Work on clean metal. It's not a deep penetration rod and therefore does not burn though surface contaminants very well.
Having a slag stringer in the start of a 6013 bead is very common. What you are seeing is the heavy flux on top of the weld pool, and not molten metal. Getting a slightly slower start to the weld bead will solve this problem. A little hesitation before moving the rod will give the puddle time to bridge between both surfaces and solve this problem.
Establish a weld pool at start: Try pausing when you first strike up so that a puddle can form and slow the travel speed down a little for the first inch. Try doing a very small circular motion at the start.You can see when the pool has formed by the bright semi circular ring at the trailing edge of the arc.
Small 6013 rods (2.4mm or less) take a different technique. They need a real short arc and up the current to compensate.There is more slag than metal, so you need to keep the rod under the slag. They need to be dragged as the metal burns back more than the flux. Look a a used rod and you'll see the metal is recessed. Keep the angle at about 70 degrees. Too vertical will allow slag to flow ahead of the weld.
Arc length, electrode angle, current settings, welding speed, can all affect the formation of the pool,
holding too long of an arc length, and it is difficult to manipulate the metal where to go. Put the rod right into the crack
1.6 rods are difficult to learn 2mm aren't much better. 2.5 are the best place to start, you can get away with a lot, but picking up bad habits isn't easy, with 3.2mm rods you can just drag the end of the rod on the metal and it will weld, try that with a 2.5 and you will find problems. 1.6mm rods burn away faster than a sneeze and are hard to control.

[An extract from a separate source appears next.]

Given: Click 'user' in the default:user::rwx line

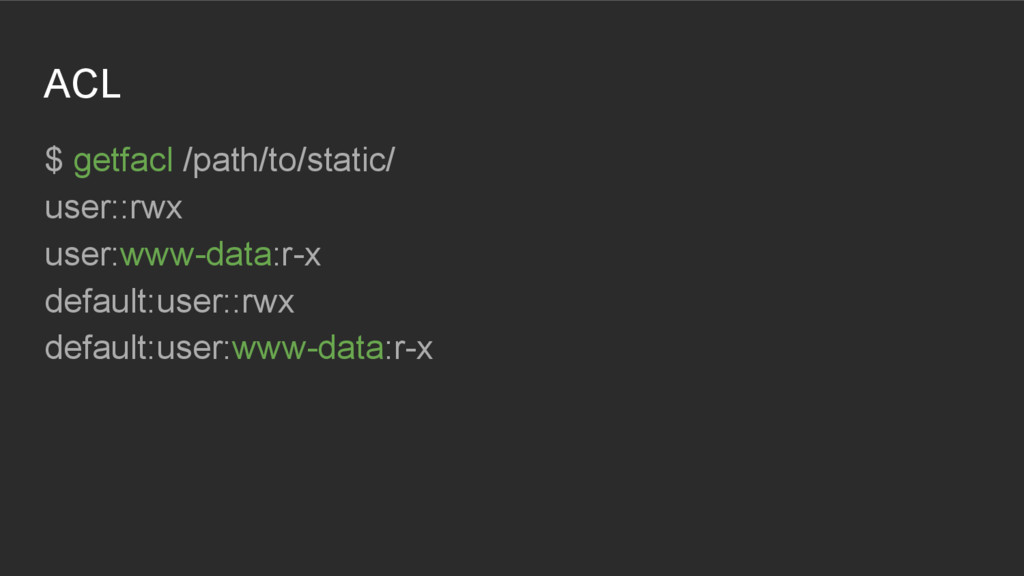Looking at the screenshot, I should point(189,303).
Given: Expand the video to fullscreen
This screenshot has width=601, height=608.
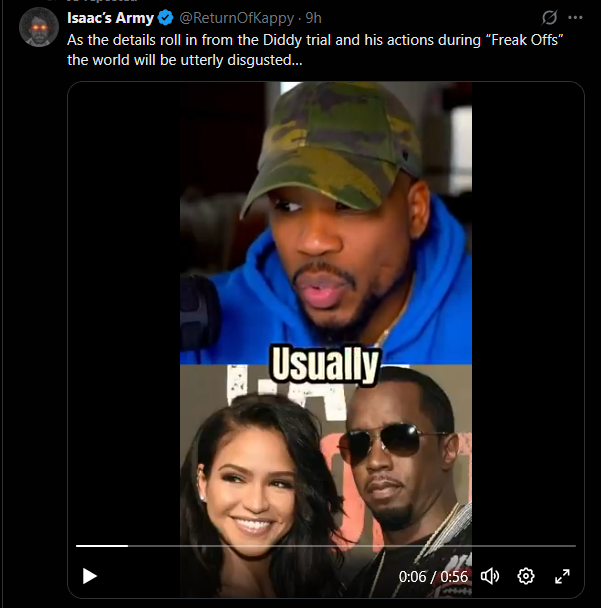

1.6 and 2mm 6013's violate the “standard” for arc welding. You need to drag the rods, not maintain a gap. They will maintain their own arc length inside the flux coating. You will find on the back side of the rod, the flux will extend down to the weld pool and maintain the correct arck length. If you lift the rod, the flux will get in front of the weld and you will have problems of slag inclusions.